Some of you are probably wondering why I’m here in Germany.  I’ve had a few assume I might have an event or speaking engagement, though I wish this were the case, I am not here for that kind of work.  I am here to simply be with my friend.  Might seem crazy to some or even a little indulgent but to me (and I’m sure to my friend) it is more of a mutual support boost.  At first it was just for her but now that I’ve been going through what I’ve been going through I am subject to go with ‘God-incidence’ and His timing.  By being here I am able to decompress and I am finding time to write, only write, which I’ve been finding it hard to do at home.

I am what feels like a world away which has so far made all the difference – yet being here with my friend is like being home.  Now that this day is coming to an end (as you are beginning yours in the States) I understand what God was doing for me as I paid attention to our surroundings, trying to put myself in my friend’s shoes and take it all in as if I was going to live here for five years as she is set to do.

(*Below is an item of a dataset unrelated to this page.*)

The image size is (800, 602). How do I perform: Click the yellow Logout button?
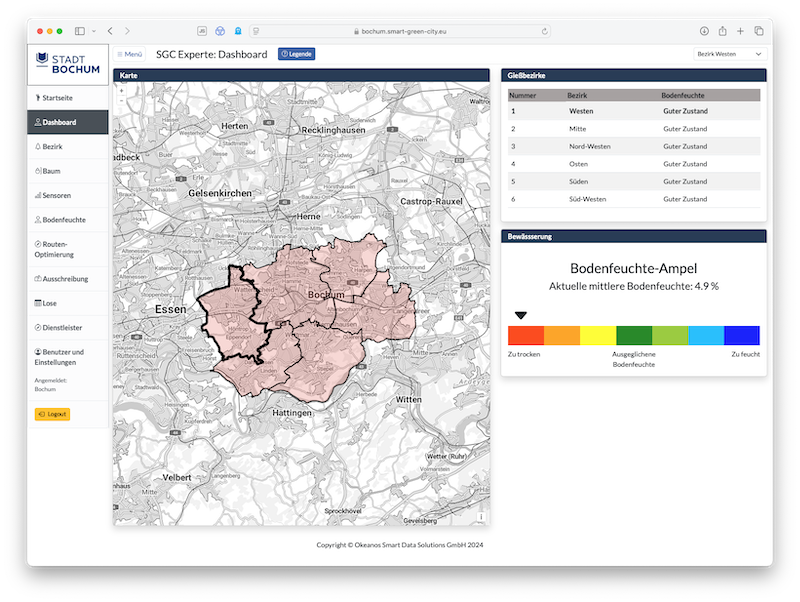point(52,414)
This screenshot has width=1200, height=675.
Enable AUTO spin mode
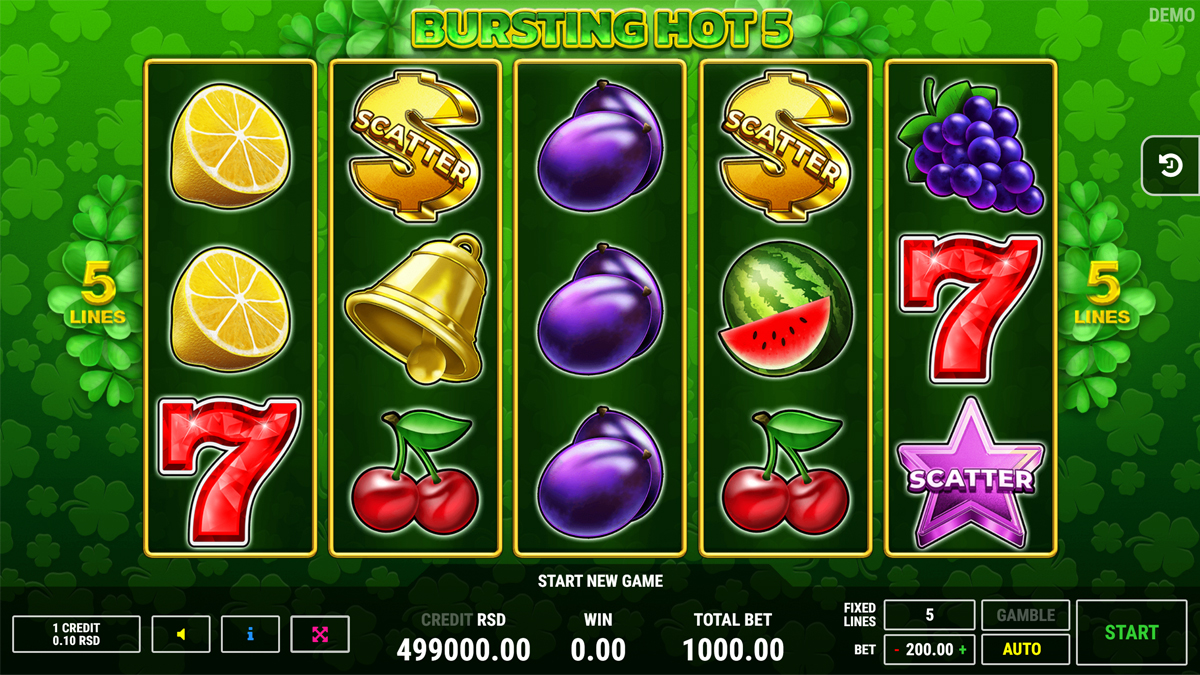[x=1021, y=649]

There is so much that is different.  It isn’t the comfort of what either of us are ‘used to’ in the States and it means having to learn a few things to get around, to order food, and to appreciate a new norm.  I get this because in many ways I’m entering into a new world that is the same…but different.  Though this ‘new world’ is an acceptance of all of my pieces coming together  forming what has ‘created me to be who I am today’ it is me accepting and learning the final piece, allowing it to be a part of me, getting used to how it feels and letting it settle in allowing me to move on to my new norm.

Is God working in you in such a way that is uncomfortable?  Is he forcing you into a ‘new norm’…maybe it is different but there will be aspects that are always the same which bring comfort.